Holding: The Court held that Congress did not authorize the Virgin Islands legislature to enact §9(a) allowing jurisdiction based on six weeks’ presence, and affirmed the lower courts’ invalidation of that law.
- Makes it harder for nonresidents to obtain quick divorces in the Virgin Islands.
- Reduces a tourism-driven legal market for divorces and related local revenue.
- Leaves other constitutional challenges undecided and could prompt future litigation.
Summary
Background
A woman filed for divorce in the Virgin Islands after saying she had lived there continuously for 43 days. The husband appeared through local counsel and did not contest the proceedings. A local commissioner recommended a divorce, but the District Court, relying on earlier rulings, dismissed the case for lack of jurisdiction. The Court of Appeals affirmed, and the Supreme Court agreed to review the question of the Islands’ power to adopt the six-week rule.
Reasoning
The central question was whether Congress had given the Virgin Islands legislature authority to pass a law that treated six weeks of physical presence as enough for divorce jurisdiction. The majority said no. It relied on the Organic Act’s grant of power only over subjects “of local application” and found § 9(a) was aimed at attracting nonresidents and generating business, not regulating local relations. The Court pointed to legislative statements and high divorce statistics as evidence that the law was designed for export. The Supreme Court therefore affirmed the lower courts’ invalidation of the six-week rule.
Real world impact
The decision makes it harder for out-of-state visitors to obtain quick divorces in the Virgin Islands and reduces a ready forum for vacation divorces.

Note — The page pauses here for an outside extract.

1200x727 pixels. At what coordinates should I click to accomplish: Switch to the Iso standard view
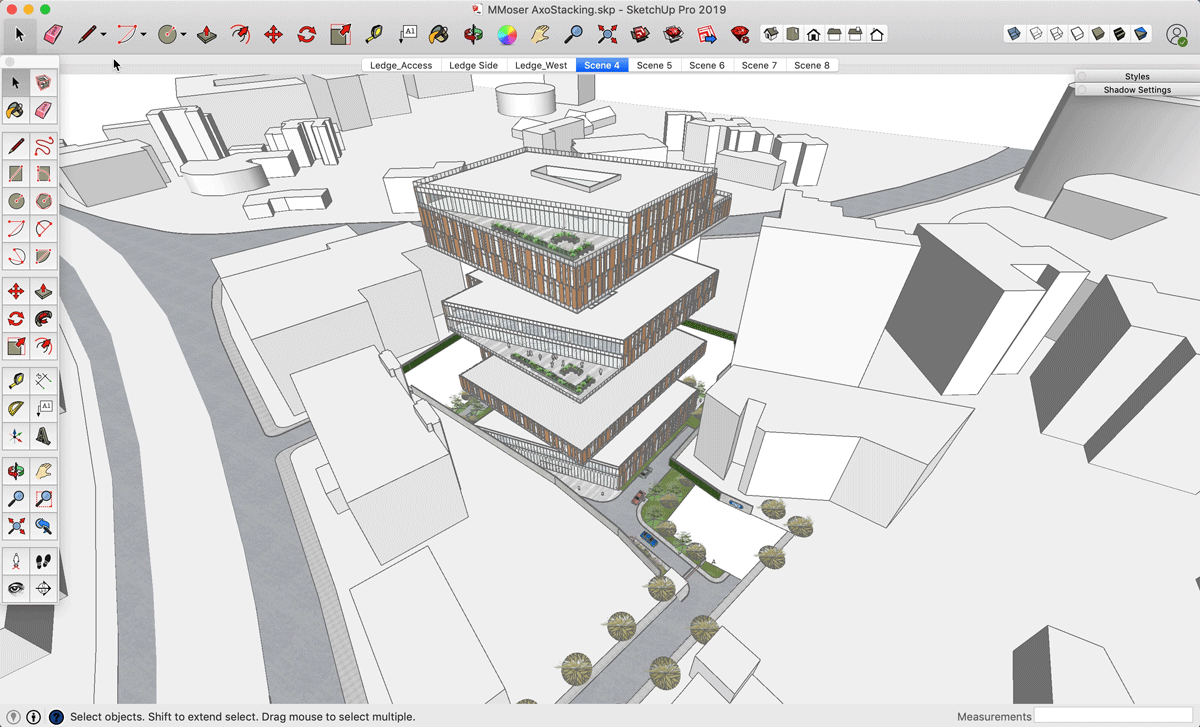[771, 35]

It curbs a tourism-driven legal market that had produced unusually high divorce rates on some islands. The Court did not decide other constitutional questions, so further litigation on related issues could follow.
Dissents or concurrances
Three Justices dissented, arguing Congress intended broad local power, that the statistics and motives were irrelevant, and that the Court should defer to legislative choices; they would have reversed.